» ACTION ITEM
Repeat word for word every line of the data below, from the first through the line containing "Click the info icon under 通常ライセンス", and stop there.

(Collected data entries)
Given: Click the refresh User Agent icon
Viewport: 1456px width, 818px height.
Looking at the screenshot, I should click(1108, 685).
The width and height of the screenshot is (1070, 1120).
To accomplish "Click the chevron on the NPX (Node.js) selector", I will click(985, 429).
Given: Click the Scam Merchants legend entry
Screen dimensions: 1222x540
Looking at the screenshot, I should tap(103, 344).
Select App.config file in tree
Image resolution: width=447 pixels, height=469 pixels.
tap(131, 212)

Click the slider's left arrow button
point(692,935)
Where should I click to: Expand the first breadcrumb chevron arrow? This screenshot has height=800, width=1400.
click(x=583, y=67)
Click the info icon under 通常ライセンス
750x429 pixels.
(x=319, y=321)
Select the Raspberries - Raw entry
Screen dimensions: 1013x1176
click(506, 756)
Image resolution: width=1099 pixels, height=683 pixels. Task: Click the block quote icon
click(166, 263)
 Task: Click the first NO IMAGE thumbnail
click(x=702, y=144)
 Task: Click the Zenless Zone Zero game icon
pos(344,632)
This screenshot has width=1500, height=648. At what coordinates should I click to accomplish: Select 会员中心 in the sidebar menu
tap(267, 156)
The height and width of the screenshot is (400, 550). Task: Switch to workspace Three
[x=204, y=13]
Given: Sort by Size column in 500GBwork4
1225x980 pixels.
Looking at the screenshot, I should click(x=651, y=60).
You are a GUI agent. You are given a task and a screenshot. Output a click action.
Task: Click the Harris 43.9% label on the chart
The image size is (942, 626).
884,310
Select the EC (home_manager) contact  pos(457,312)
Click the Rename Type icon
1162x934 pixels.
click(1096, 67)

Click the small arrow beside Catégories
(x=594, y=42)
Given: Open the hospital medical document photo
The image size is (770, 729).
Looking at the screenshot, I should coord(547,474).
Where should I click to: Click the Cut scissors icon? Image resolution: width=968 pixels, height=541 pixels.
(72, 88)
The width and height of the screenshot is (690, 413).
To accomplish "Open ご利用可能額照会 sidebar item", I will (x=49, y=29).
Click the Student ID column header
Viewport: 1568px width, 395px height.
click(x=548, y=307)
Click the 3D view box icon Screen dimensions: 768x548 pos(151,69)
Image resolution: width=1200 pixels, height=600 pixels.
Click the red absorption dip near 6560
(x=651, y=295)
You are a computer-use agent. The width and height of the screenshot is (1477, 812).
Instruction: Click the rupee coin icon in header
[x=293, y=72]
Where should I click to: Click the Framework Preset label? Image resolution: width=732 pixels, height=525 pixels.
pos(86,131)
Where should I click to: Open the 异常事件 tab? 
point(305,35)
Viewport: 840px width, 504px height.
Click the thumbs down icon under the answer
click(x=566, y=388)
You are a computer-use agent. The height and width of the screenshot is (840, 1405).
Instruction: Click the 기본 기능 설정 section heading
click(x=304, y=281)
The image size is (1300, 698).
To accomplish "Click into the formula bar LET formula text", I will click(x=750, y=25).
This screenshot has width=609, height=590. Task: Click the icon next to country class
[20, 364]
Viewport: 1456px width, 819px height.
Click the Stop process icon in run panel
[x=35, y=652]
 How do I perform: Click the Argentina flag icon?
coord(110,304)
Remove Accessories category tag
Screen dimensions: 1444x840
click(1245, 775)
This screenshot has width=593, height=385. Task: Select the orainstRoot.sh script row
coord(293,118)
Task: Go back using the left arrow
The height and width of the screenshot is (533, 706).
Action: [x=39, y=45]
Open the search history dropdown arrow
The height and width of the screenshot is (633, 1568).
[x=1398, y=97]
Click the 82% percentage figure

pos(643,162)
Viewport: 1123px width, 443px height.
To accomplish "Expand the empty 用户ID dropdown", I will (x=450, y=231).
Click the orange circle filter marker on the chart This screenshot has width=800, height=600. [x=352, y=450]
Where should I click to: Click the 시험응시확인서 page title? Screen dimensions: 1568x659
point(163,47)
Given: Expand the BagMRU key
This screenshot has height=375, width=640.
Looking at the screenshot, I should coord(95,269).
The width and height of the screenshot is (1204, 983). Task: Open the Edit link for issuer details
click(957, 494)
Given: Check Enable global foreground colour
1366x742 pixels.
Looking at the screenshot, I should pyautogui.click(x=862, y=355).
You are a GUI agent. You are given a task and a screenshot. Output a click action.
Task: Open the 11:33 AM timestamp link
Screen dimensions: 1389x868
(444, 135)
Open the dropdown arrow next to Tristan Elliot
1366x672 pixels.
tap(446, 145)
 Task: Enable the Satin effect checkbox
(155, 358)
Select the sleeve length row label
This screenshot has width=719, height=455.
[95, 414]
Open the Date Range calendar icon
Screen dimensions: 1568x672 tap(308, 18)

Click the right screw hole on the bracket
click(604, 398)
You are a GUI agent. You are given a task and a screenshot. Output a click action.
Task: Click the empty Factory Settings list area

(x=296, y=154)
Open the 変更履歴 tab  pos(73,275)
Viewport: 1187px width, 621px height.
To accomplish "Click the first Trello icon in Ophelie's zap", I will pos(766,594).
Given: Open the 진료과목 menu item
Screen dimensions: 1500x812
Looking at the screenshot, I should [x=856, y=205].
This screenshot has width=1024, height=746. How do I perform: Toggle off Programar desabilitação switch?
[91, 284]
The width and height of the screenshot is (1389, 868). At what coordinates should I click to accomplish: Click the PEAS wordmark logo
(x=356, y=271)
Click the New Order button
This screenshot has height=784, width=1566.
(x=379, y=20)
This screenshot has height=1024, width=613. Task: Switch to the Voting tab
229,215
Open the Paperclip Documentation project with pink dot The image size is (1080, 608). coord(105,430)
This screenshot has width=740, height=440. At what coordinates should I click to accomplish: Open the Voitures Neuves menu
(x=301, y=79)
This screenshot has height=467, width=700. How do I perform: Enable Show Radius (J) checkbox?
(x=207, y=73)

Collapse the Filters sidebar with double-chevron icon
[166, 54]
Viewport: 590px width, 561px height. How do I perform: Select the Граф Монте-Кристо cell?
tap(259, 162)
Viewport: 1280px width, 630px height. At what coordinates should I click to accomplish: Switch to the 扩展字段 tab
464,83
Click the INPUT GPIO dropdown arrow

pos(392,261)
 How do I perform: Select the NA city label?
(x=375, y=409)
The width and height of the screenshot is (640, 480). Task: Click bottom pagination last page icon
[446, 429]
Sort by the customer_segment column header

» TASK RESULT
Given: Click the refresh User Agent icon
Viewport: 1456px width, 818px height.
Looking at the screenshot, I should click(1108, 685).
The width and height of the screenshot is (1070, 1120).
To accomplish "Click the chevron on the NPX (Node.js) selector", I will click(985, 429).
Given: Click the Scam Merchants legend entry
Screen dimensions: 1222x540
Looking at the screenshot, I should tap(103, 344).
Select App.config file in tree
Image resolution: width=447 pixels, height=469 pixels.
tap(131, 212)

Click the slider's left arrow button
point(692,935)
Where should I click to: Expand the first breadcrumb chevron arrow? This screenshot has height=800, width=1400.
click(x=583, y=67)
Click the info icon under 通常ライセンス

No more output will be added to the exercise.